Data items:
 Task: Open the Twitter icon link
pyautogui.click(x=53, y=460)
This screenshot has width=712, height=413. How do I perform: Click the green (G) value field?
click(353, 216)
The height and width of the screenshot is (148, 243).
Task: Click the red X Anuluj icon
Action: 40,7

EXERCISE BRIEF = Could you repeat every record word for word?

REPLY =
 Task: Open the Twitter icon link
pyautogui.click(x=53, y=460)
This screenshot has width=712, height=413. How do I perform: Click the green (G) value field?
click(353, 216)
The height and width of the screenshot is (148, 243).
Task: Click the red X Anuluj icon
Action: 40,7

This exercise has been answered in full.